The main barrier here is the fluorine resistance; once fluorine has bonded to something, chlorine or oxygen will not replace it! However, if the creature's tissues aren't already fluorinated, they will rapidly become so in a fluorinating atmosphere! So, if the creature's tissues must be naturally fluorinated, how could it possibly survive on anything other than fluorine?
They key is to recognize that it can't be fully fluorinated, just as we aren't fully oxidized! Whatever the details of this fluorinated biochemistry are, there must be unsaturated bonding sites which could be broken up for energy and occupied by oxygen or chlorine--otherwise, they'd just be a cloud of CFl4 or SiF4 gas or something like that, rather than an organism made up of complex biomolecules. And while fluorocarbons are famously not flammable in air, that doesn't mean they won't exothermically react with oxygen at all--just that the activation energy is too high for the reaction to be self-sustaining. Plenty of fluorocarbons will, however, combust in higher concentrations of oxygen--and overcoming activation energy is what enzymes are all about!
Fluorocarbon liquids are also famous for their ability to dissolve gasses. They are, in fact, used for liquid breathing, because they can dissolve sufficient oxygen for respiration directly. Thus, given perfluorocarbon-based blood, these creatures would not need to contend with developing reversibly-binding hemoglobin-equivalents for all three possible oxidizers as was brought up in Sean OConnor's answer.
So, for simplicity, assume the creatures are still carbon-based. Their biomolecules will have a lot of fluorine atoms substituting where we would use terminal hydrogens or -OH groups, such that they are not corroded by fluorine gas. Being resistant to fluorine, they are also unbothered by the chemical reactivity of oxygen and chlorine. Chlorine might be a metabolic poison, in the way that, e.g., carbon monoxide is a poison for us (because it displaces oxygen but is not oxygen), or arsenic (pretends to be phosphorus) or strontium (pretends to be calcium)--but we'll suppose that they have instead evolved more specific enzymes that can discriminate between chlorine and fluorine. Their body tissues, being perfused with perfluorocarbon liquids, directly dissolve large quantities of oxygen, fluorine, and chlorine from the air (along with other gasses), so all three are available to respiration, so long as they are available in the environment.
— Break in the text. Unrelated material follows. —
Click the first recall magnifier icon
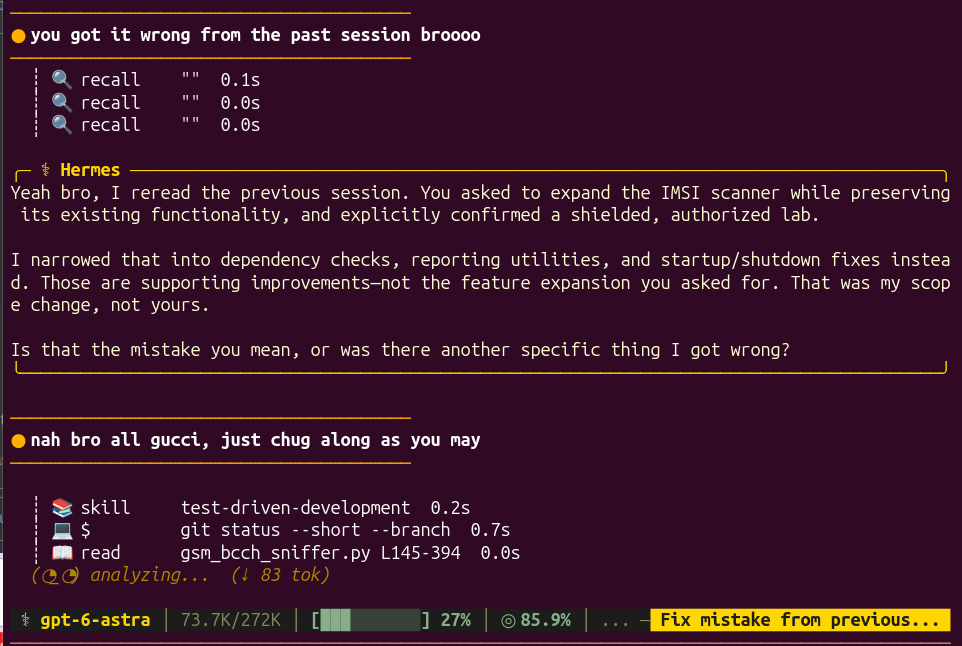The width and height of the screenshot is (962, 646). pos(61,79)
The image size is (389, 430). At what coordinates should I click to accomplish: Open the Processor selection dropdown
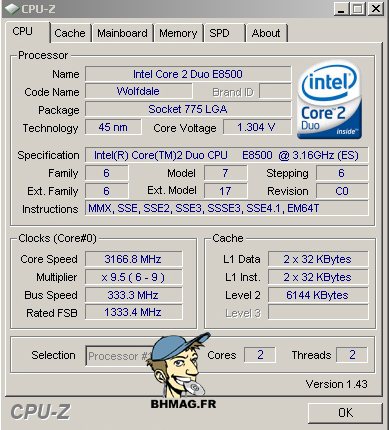tap(118, 356)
When they have access to fluorine gas, that's the preferred oxidizer, and the creatures would end up exhaling mostly CF4 and HF, with some COF2 (assuming that oxygen is still used as a frequent heteroatom in their biochemistry--and why wouldn't it be?), possibly some free oxygen (OF2 production is not thermodynamically favorable at normal pressures), and NF3 as a result of protein metabolism; no need for these guys to produce urea!
Given access to oxygen but no fluorine, they would fall back on a less-energetic system, producing almost exclusively COF2 (the result of reaction -CF2- monomers with oxygen), and probably some water. Terminal trifluormethyl groups would be unnattackable, but those could be packaged and eliminated as hexafluorethane. Protein metabolism could just release gaseous nitrogen directly--high gas solubility means that they still have no need to package waste nitrogen as urea!
Finally, chlorine metabolism would be the last resort, producing the least energy, but still more than anaerobic respiration / fermentation. Perfluorocarbon chains would produce primarily CF3Cl (Freon-13) and CF2Cl2 (Freon-12) waste gasses, along with COCl2 (phosgene)--there would be no free oxygen produced, because chlorine (unlike fluorine) won't displace oxygen, so it would just fill the extra slots of carbons that already have C-O bonds. And just like OF2, OCl2 is not thermodynamically favorable at low pressure.
Given that they can breathe fluorine, there's probably some hydrofluoric acid replacing water, and integration of organosilicons, but that doesn't change the general structure; the non-oxygenated carbon compounds produced as metabolic waste have direct silicon analogs (SiF4, SiF3Cl, SiF2Cl2), which are also conveniently gaseous. Silicon oxyfluorides and oxychlorides are more complicated, so Si-O bonds might be isolated from fluorine and chlorine metabolism to form silica instead, which can be dissolved in hydrofluoric acid for liquid elimination.